– Прощайте, друзья!
Подло было бы с моей стороны детально описывать все чувства, которые испытывал сейчас этот парень, не решающийся уйти с лесной полянки. Ведь каждый литературный герой имеет право на сугубо личное время, которое останется под завесой тайны для взявшего в руки книгу читателя.
Лучше отойдем подальше и присмотримся к лесу. Вот, вставай рядом со мной, мой друг, и смотри. Нет уже тех древесных исполинов, подпирающих небо. Вместо них старые и подгнивающие в некоторых местах деревца. Свет спокойно проникает вглубь, открывая нашему глазу чахлые кустарники и спутанную траву. Исчезло то неуловимое сходство с массивной крепостью, теперь это, извини меня, сарай какой-то.

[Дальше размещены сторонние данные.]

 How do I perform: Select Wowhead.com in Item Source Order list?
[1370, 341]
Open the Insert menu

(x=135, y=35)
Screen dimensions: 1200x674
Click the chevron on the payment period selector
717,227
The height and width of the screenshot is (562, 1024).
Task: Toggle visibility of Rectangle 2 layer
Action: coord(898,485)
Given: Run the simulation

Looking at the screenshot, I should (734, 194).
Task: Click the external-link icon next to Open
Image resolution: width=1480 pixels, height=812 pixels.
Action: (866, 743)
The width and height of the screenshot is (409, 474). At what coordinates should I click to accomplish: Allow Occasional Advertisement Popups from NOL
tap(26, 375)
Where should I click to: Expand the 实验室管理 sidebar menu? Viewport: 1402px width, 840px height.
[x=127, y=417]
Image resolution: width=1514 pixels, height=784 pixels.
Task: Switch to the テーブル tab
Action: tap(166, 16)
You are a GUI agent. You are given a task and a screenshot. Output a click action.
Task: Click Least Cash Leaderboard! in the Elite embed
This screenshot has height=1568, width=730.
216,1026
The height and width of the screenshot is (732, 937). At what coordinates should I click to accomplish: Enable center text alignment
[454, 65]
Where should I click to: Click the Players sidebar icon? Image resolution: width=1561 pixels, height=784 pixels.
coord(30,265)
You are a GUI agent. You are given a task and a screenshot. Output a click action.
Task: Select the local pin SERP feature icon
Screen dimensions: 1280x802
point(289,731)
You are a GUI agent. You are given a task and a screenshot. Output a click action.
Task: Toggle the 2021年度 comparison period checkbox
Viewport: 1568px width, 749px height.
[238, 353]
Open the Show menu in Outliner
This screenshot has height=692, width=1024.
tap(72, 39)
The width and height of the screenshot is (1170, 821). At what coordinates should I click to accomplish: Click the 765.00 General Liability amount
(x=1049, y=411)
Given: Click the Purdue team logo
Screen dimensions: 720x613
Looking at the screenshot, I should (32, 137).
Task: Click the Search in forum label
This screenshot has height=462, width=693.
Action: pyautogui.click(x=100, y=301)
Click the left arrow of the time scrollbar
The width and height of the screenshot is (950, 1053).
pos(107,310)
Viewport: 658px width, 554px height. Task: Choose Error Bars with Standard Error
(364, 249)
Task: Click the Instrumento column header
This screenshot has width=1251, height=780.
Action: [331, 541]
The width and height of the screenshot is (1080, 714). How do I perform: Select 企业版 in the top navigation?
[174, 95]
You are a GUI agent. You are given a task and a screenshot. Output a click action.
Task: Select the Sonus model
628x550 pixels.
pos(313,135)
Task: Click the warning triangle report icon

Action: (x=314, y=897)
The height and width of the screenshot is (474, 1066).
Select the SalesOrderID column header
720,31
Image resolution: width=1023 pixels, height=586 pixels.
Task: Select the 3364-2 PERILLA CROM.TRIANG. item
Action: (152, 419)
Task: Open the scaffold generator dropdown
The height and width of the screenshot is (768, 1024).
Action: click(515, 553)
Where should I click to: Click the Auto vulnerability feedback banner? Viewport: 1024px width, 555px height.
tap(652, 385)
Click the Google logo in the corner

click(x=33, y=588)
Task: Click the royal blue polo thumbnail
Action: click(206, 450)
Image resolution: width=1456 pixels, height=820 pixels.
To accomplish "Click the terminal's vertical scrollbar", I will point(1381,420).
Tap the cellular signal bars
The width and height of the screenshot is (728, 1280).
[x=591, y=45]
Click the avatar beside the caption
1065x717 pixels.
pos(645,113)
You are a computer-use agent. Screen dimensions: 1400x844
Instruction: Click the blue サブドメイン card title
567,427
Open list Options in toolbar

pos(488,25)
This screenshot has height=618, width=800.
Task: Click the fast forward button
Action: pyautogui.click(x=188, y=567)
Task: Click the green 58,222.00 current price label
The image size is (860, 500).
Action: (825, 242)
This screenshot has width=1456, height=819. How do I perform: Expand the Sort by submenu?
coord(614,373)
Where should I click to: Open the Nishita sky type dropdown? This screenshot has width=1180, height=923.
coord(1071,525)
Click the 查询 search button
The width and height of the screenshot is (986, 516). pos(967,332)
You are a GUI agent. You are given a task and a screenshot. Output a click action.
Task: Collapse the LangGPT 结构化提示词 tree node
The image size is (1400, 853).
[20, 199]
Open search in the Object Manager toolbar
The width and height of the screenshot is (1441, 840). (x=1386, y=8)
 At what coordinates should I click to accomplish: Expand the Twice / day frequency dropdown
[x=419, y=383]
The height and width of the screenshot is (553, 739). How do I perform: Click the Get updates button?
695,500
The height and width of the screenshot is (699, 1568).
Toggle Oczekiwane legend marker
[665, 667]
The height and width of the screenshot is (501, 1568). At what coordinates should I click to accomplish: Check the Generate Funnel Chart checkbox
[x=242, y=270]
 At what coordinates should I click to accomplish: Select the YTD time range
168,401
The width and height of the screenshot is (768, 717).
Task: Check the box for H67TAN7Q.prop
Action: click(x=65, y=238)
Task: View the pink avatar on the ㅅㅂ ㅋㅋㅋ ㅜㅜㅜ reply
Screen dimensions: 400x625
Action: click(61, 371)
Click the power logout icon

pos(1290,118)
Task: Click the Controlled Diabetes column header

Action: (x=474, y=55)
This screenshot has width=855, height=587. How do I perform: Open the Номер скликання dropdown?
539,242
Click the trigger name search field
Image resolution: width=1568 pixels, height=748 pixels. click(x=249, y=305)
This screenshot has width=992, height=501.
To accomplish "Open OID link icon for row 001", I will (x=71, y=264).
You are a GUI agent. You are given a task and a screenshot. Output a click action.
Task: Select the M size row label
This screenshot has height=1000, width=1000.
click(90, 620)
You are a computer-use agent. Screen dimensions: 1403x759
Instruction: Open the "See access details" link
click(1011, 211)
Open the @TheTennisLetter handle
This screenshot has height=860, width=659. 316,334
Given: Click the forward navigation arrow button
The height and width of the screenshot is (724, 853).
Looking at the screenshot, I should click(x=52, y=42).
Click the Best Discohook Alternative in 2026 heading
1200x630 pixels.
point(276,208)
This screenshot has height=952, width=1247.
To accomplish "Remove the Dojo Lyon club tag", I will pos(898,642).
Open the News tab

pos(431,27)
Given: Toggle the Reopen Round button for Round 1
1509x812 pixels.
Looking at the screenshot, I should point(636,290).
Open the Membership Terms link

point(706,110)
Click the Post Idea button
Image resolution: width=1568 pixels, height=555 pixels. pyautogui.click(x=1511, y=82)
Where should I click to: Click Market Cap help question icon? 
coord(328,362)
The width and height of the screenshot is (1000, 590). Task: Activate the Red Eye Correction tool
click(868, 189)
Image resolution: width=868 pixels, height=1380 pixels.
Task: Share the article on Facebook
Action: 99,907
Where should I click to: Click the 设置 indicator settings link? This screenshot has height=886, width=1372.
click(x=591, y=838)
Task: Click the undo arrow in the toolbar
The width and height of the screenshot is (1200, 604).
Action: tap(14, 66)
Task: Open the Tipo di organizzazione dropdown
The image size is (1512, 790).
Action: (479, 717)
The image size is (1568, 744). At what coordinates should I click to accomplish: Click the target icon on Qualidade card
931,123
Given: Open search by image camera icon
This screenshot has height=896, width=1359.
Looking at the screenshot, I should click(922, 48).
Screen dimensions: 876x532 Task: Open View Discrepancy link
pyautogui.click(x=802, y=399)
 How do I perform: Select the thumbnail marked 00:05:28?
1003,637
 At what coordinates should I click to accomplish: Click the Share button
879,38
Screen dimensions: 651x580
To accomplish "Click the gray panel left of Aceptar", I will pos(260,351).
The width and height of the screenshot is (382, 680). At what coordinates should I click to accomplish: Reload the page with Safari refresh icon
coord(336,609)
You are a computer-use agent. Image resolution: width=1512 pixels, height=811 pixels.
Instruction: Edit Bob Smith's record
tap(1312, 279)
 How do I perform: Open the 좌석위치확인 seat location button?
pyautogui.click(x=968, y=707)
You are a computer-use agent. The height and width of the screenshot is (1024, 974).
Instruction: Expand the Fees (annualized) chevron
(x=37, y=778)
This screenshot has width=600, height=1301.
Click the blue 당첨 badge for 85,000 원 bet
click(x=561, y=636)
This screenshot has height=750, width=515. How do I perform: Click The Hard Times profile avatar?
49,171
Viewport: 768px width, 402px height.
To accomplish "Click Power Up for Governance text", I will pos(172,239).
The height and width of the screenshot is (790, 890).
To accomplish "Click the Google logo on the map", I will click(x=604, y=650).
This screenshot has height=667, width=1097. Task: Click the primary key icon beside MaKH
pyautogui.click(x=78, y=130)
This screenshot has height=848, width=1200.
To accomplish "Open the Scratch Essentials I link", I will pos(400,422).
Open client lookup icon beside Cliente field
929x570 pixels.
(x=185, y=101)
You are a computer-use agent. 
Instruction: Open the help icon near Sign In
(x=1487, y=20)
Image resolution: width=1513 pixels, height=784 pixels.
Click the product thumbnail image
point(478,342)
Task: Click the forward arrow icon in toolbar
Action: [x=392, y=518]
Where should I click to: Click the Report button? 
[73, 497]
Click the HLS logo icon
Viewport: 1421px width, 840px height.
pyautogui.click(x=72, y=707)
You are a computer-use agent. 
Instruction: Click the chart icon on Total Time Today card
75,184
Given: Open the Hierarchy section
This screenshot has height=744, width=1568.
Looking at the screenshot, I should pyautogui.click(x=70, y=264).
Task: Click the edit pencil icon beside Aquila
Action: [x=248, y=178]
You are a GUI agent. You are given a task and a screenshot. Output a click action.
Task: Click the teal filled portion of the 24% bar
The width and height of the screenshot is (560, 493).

А все потому, что пришло то время, когда ковры-самолеты перестают летать.
Ночная серенада и существо из-под кровати
Солнце медленно поползло к своему ночному логову, краснея от натуги с каждой минутой. Зацепилось за облака, рванулось и брызнуло на небо зловеще-красным закатом. Скоро свет начнет угасать, смягчая все вокруг вязкой вечерней мглой.
Легкомысленный ветерок легонько играл листьями на деревьях, нежась в тепле, которая отдавала полноводная река после знойного дня. Шатавшиеся весь день незнамо где псы семенили по дороге, разбегаясь по своим дворам. К тому времени, когда тьма полностью накроет Беневку, они должны набраться сил. Зачем, спросишь ты? А как же ночной концерт? Ладно, расскажу немного про традиции собак в этой деревеньке.
Каждый уважающий себя четверолапый друг человека имеет здесь свое место в длинной ночной серенаде любви. Любви к полной Луне, которая вызывает клокочущую в мохнатой груди радость и возбуждение, о чем хочется рассказать всему миру. Но, чтобы единовременные любовные признания не были беспорядочным воем, время вступления в общий хор было строго распределено. Например, Мальчик, живущий через два дома от Митьки, начинал выть самым первым и затихал только тогда, когда последняя струйка теплого и ласкового воздуха превращалась в лижущий холодом ветер. От плавной перемены температуры ему вылось особенно проникновенно.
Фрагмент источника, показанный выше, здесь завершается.